What is it with us and stress these days? It feels like with our speed-of-light, have-to-have-everything-figured-out-and-checked-off culture today, there’s hardly time to breath, let alone regroup and be calm. Images flash across screens, projecting perfection, and we feel compelled to comply. We overschedule and impose impossible standards on ourselves, all while cruising social media to make sure we’re doing it just right.

And that doesn’t even begin to touch the deeper life questions of dating, marriage, family, schooling, jobs and job losses, deaths, and broken relationships. It all adds up to very real, sometimes debilitating, stress. I, for one, feel stressed just thinking about all the things that stress us out.


The real issue, then, becomes not just recognizing that we’re stressed but knowing what to do about it when it comes. If you’re like me, you probably don’t like to feel stressed out. Sure, some stress is good, if it motivates us to get moving and get things done. But too much stress isn’t good for us. Listen to this explanation of all the harm stress can do to a brain.

How stress affects your brain - Madhumita Murgia

How stress affects your brain – Madhumita Murgia / via TED-Ed

I’ve seen my share of stress over the years. Back when I was younger, I might have fooled myself into believing that a big bowl of ice cream solved the problem. But the older I’ve grown, the more I’ve come to depend on two specific types of exercise to battle stress.

Exercise Your Body

The first is any form of physical exercise. Not very specific? It doesn’t have to be. It’s less about what you’re doing and more about just doing it. You can do anything from taking a walk to joining a team to trying a class at the gym. You could even go it solo with a workout on a dvd or gaming console. The sky’s the limit, and I’ve tried them all. My current exercise of choice is a dance class. There’s nothing like an hour of hip hop, house, and Latin dancing to keep the stress at bay.

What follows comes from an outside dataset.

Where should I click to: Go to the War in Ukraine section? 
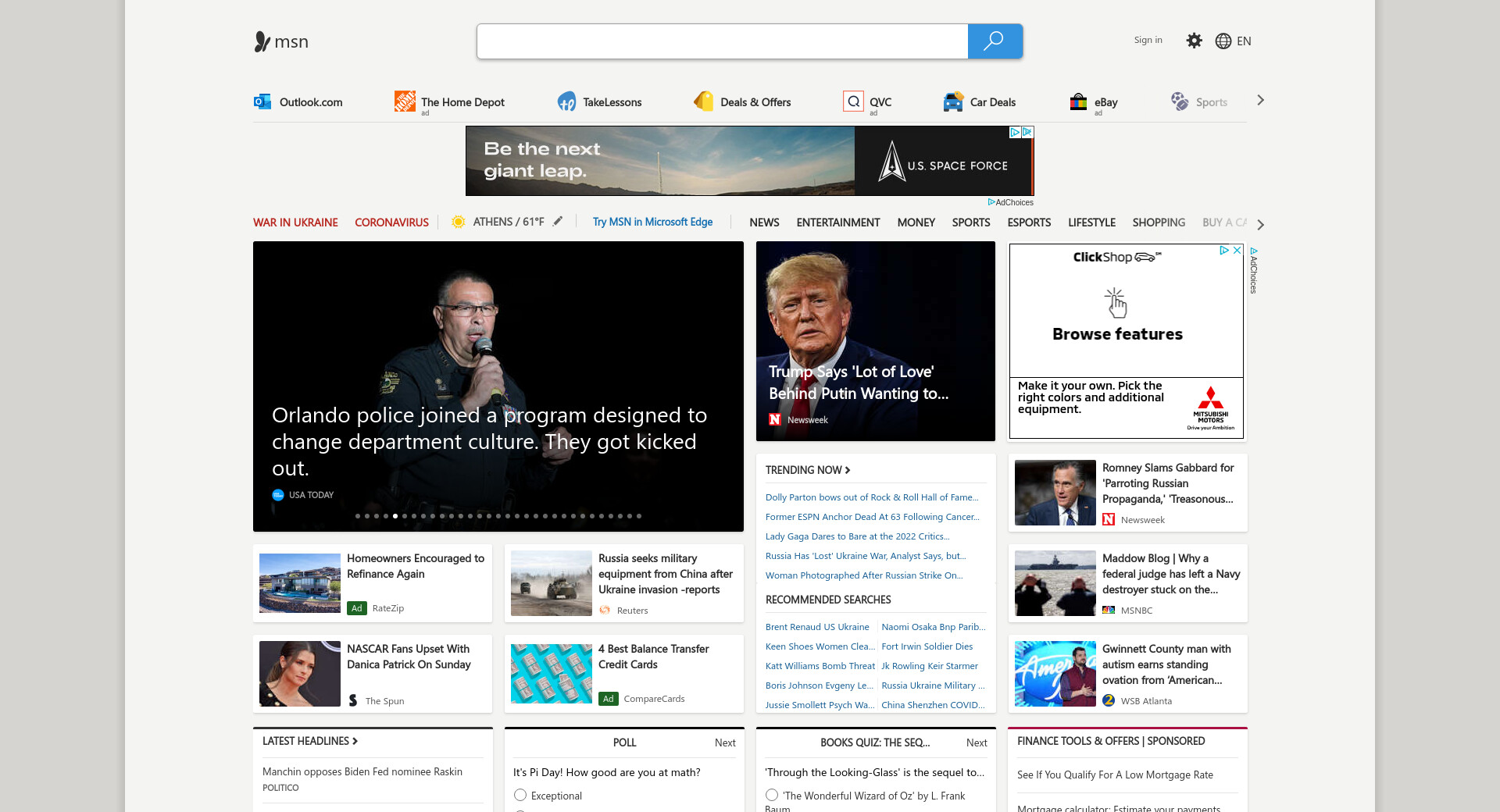point(295,223)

And if you think you’re too tired, too old, or just don’t have the time for exercise, think again. Physical exercise actually increases your energy level, impacts your body in ways that make you feel younger, and overall just makes you happy with the extra boost of endorphins you get. So even on your busiest days, it’s worth it to squeeze in a little physical exercise to let go of stress.

Exercise Your Faith

But physical exercise isn’t enough. If I really want to keep my stress in proper perspective, I have to exercise a good amount of faith as well. What does that mean, exactly? For me, it means I have trust that everything is going to work out. You can call it optimism or hope or belief in a higher power that is directing your path. But on the darkest days, when things feel really stressful, faith can be a guiding light that will see you through to calmer days. And it can be found through meditation, prayer, scripture study, or talking with other faith-minded friends.

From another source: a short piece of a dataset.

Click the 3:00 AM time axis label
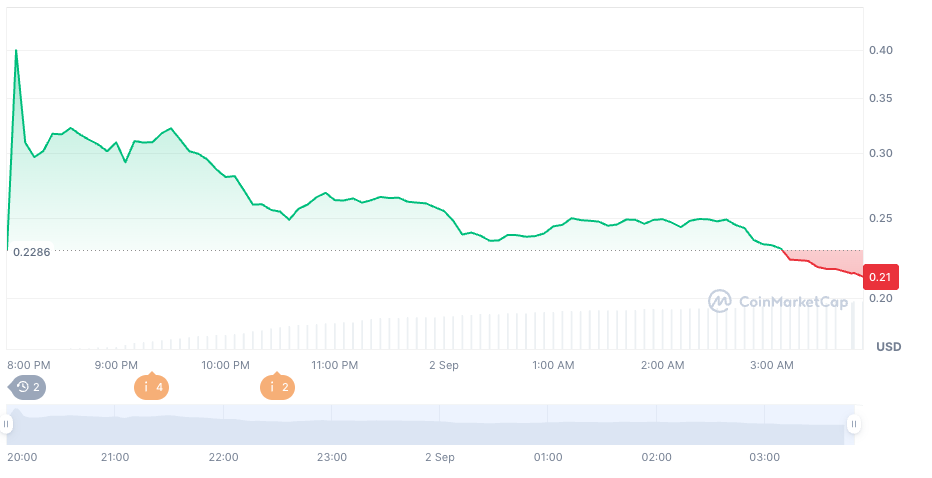 (x=771, y=366)
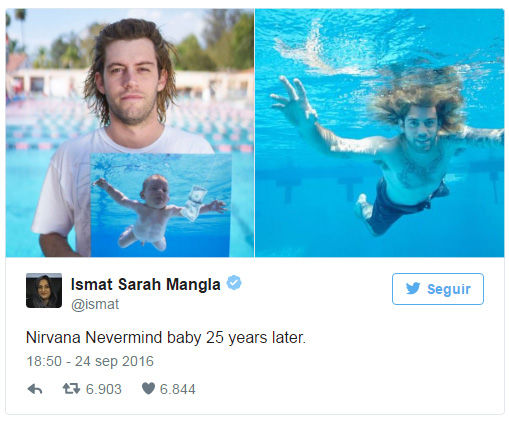The width and height of the screenshot is (509, 430).
Task: Retweet using the retweet arrows icon
Action: pyautogui.click(x=71, y=388)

Recently my daughter and I had a conversation about happy endings. Someone told her that the happy ending is misguided because it’s not real life. But we decided, as we talked, that believing in the happy ending is what keeps us going through all the stressful conflicts along the way. We are believers in the happy ending. That’s what it means to exercise faith. It’s a belief that even when we feel stressed out, if we exercise faith, we can achieve our happy ending. It’s what keeps us going.

Keeping the Two Together For me, the combination of the two has always been key. While I love a good workout and can’t go very long without one, physical exercise alone won’t keep my stress in check. But when I couple a good sweat with a healthy dose of faith, I know that everything will work out and I can take a deep breath and relax.